En el exterior lo que más destaca de la catedral gótica en el entorno de una ciudad es su porte monumental, destacando sobre todos los demás edificios urbanos. En los aspectos formales el exterior está determinado por la estructura de su planta que puede ser en forma de cruz latina con un crucero situado casi en el centro de las naves, o, menos frecuentemente, puede adquirir forma basilical, sin crucero. En ambos casos el acceso al interior de efectúa por monumentales portadas situadas a los pies (oeste) y a las fachadas de los brazos del crucero (norte y sur).

La fachada principal (la de poniente) generalmente adopta la forma de H (hache mayúscula), es decir un cuerpo central flanqueado por dos elevadas torres y frecuentemente rematado por un rosetón que sirve, no sólo para iluminar el interior, sino para resaltar y magnificar el sentido ascendente y de verticalidad que generan las torres y demás elementos estructurales y decorativos, cuyas líneas generales quedan compensadas y equilibradas con arquerías y frisos de tendencia horizontal. La portada se organiza siguiendo el esquema ya tradicional en la arquitectura románica mediante la utilización de arquivoltas apuntadas, dintel, parteluz, jambas y tímpano donde se alojan esculturas referentes a temas religiosos (Juicio Final, Pantocrator, temas marianos, etc). En ocasiones el tímpano es sustituido por rosetones de magnífica tracería. Otros elementos ornamentales que se introducen en la estructura de las portadas góticas son los gabletes, pináculos y baquetones y molduras que se diseñan con complejos programas decorativos casi de estructura vegetal.

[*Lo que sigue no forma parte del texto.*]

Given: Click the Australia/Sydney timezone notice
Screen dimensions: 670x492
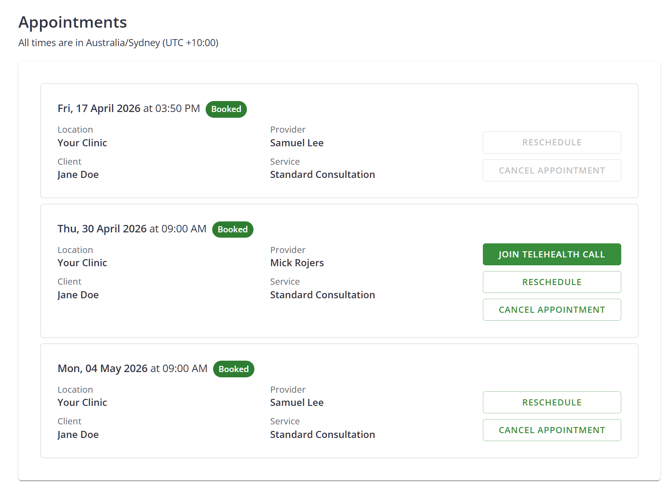Looking at the screenshot, I should (x=118, y=43).
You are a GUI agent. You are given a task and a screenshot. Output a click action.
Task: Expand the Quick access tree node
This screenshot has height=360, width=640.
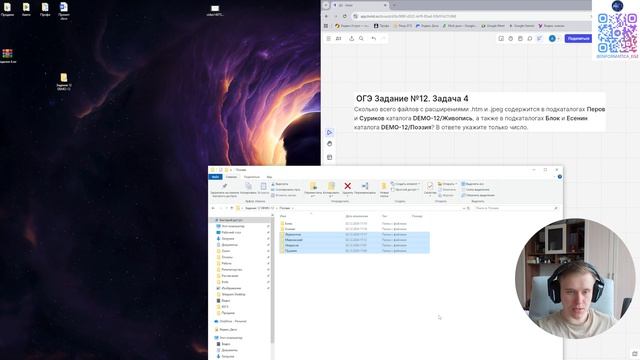pyautogui.click(x=213, y=220)
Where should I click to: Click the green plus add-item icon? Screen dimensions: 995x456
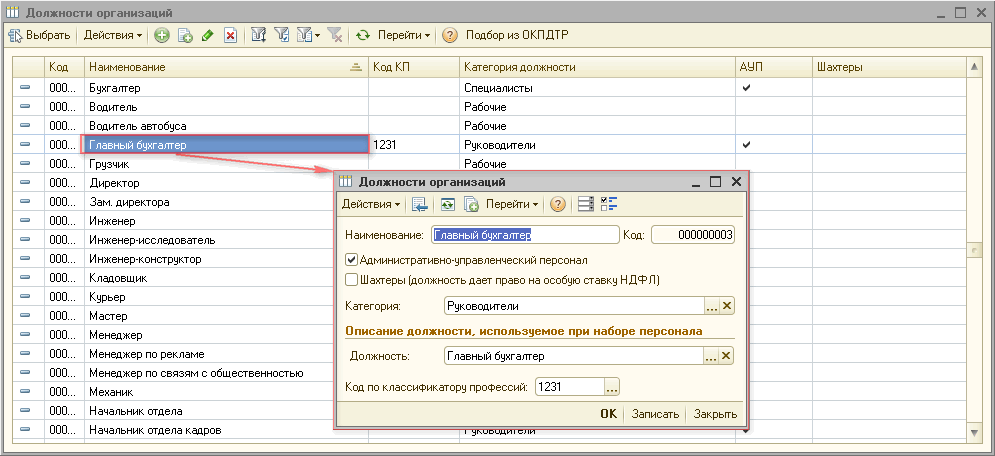coord(162,36)
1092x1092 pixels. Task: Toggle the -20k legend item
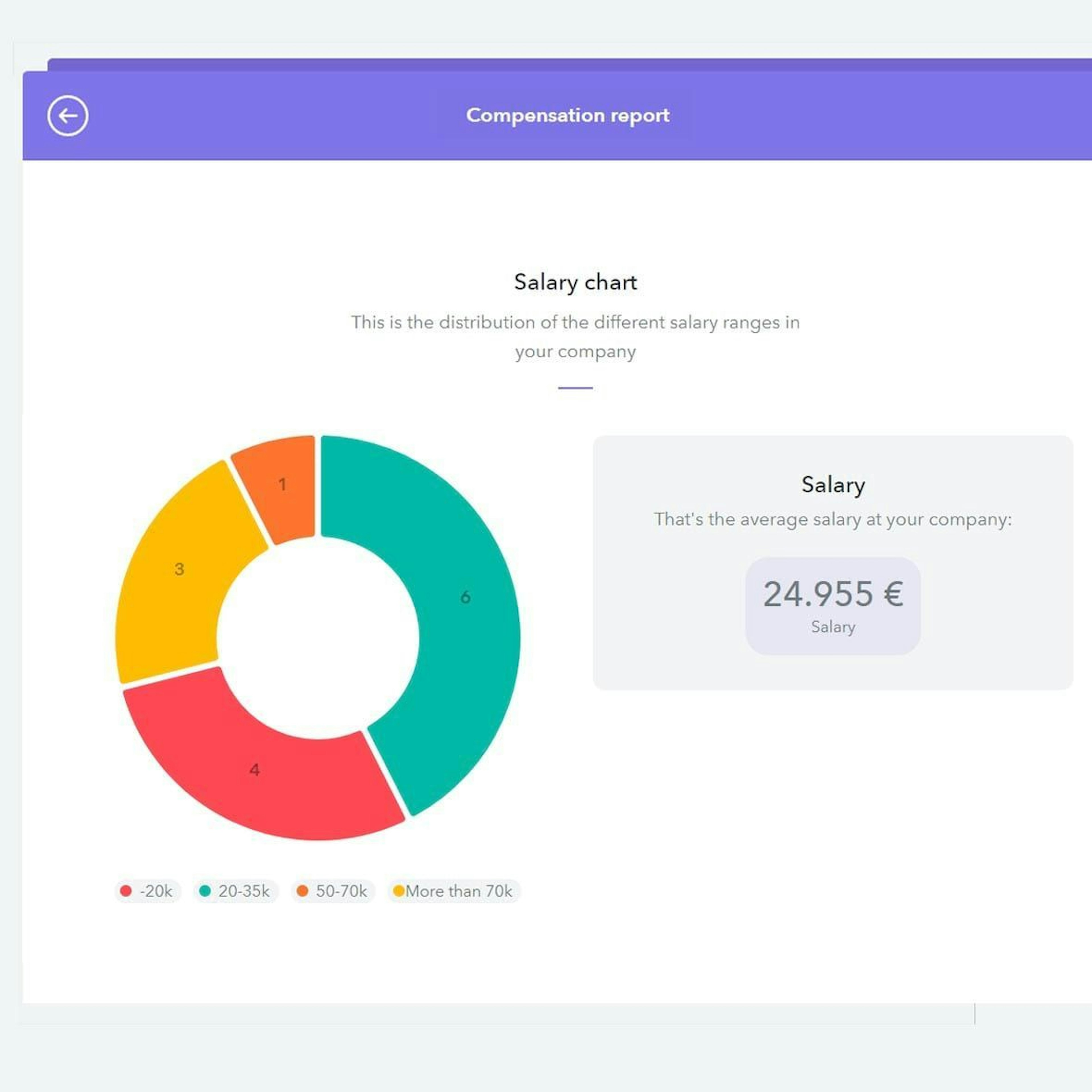point(148,891)
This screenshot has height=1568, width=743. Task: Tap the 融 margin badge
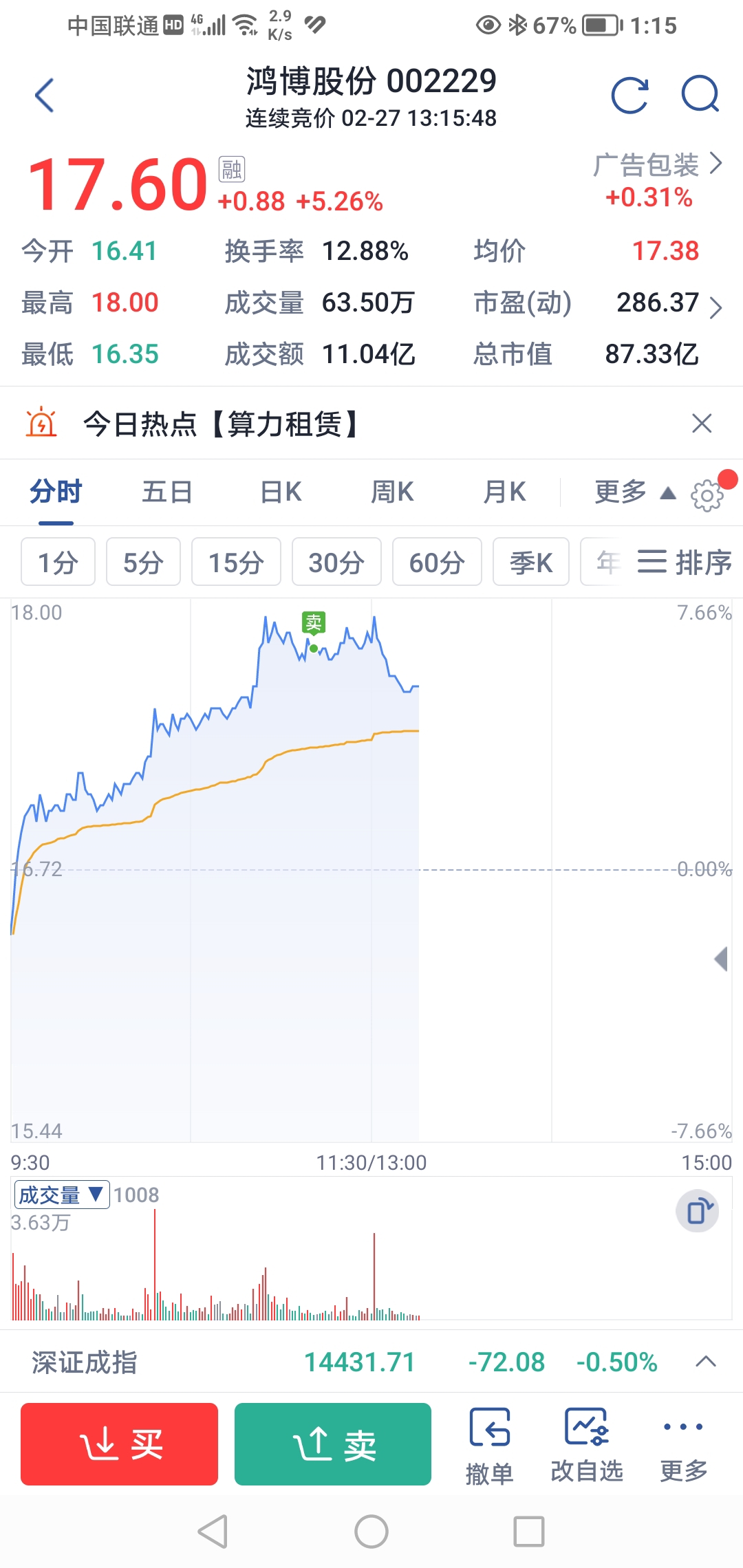(x=232, y=169)
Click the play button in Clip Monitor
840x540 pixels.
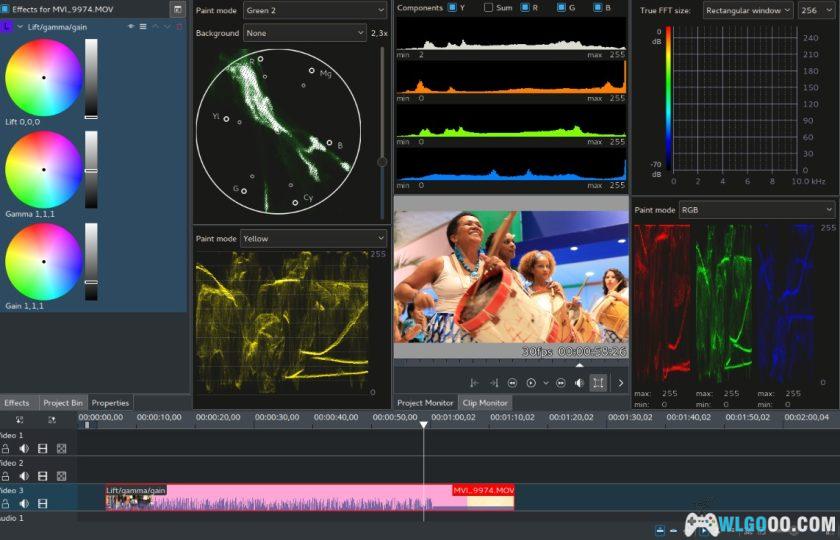530,383
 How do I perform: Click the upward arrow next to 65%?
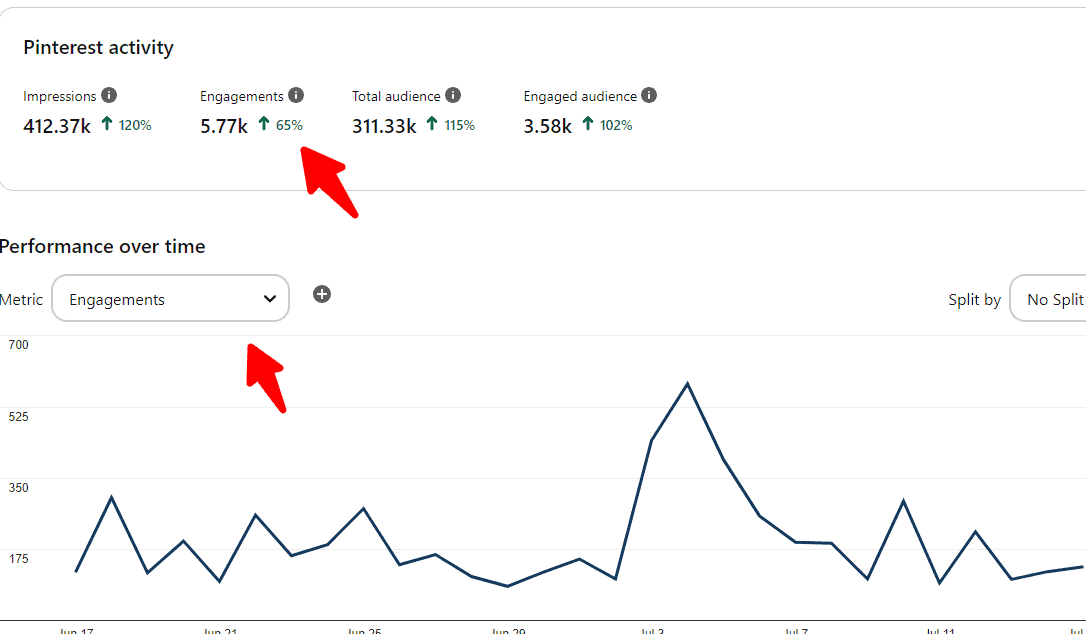[x=262, y=125]
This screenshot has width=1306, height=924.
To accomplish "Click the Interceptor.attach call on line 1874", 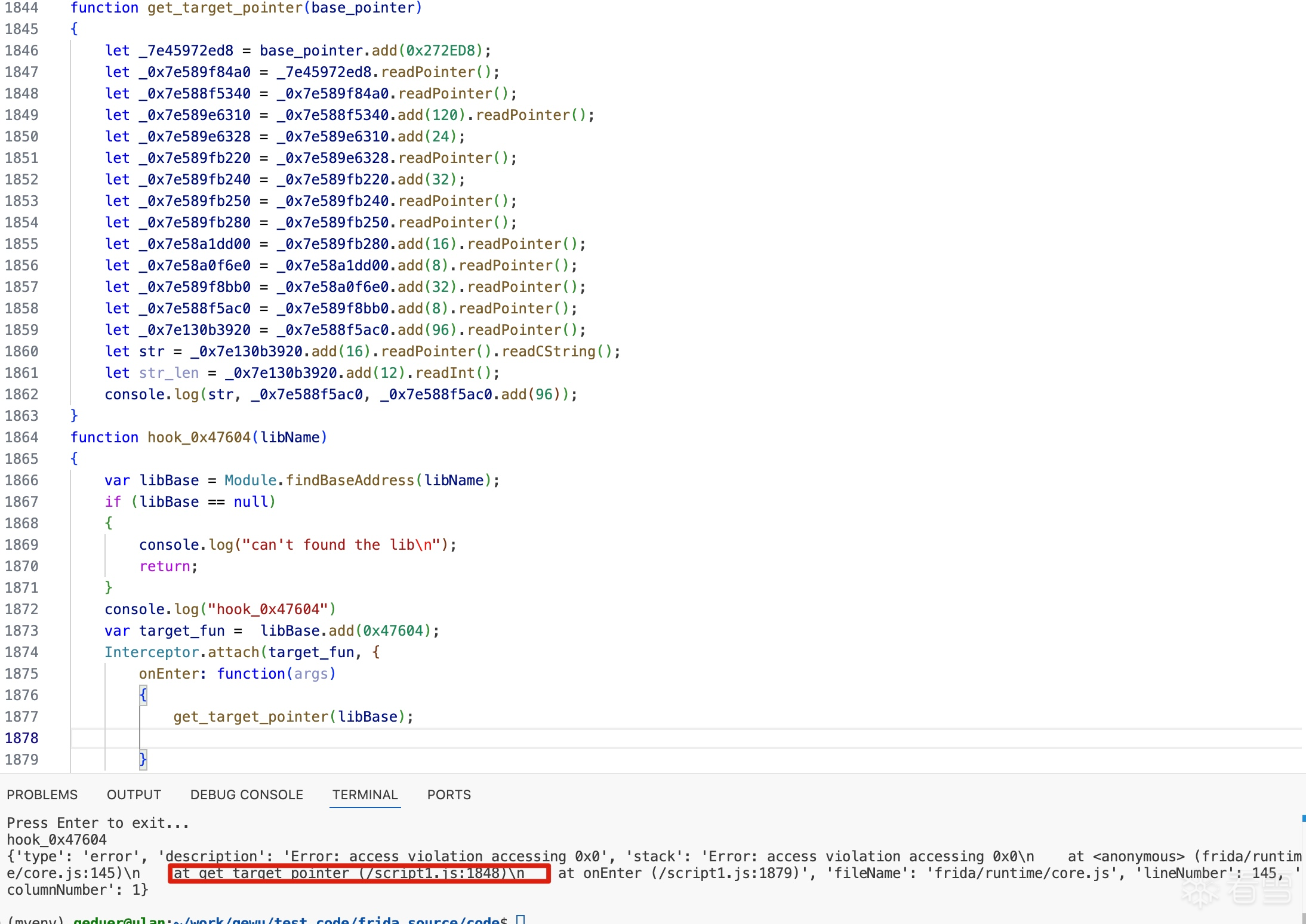I will click(x=181, y=652).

Las primeras catedrales góticas aparecieron en el norte de Francia (Notre Dame de París, Notre Dame de Chartres) extendiéndose por el resto de la Galia en Reims, Amiens, Tours, Bourges, etc. Desde allí paso a Inglaterra (Salisbury, Lincoln, Westmister, etc.) donde adquirió caracteres propios; en Alemania destacan las catedrales de Colonia, Ulm, etc.), en Italia las catedrales mantienen muchos elementos clásicos que se entremezclan con los románico (conjunto de Pisa y Siena) y lo gótico (catedrales de Florencia, Milán). En España sobresalen las catedrales de estilo románico de Jaca y Santiago de Compostela, las góticas de León, Burgos, Toledo, Gerona, Barcelona, Palma, Sevilla, y las renacentistas de Granada, Jaén, entre otras.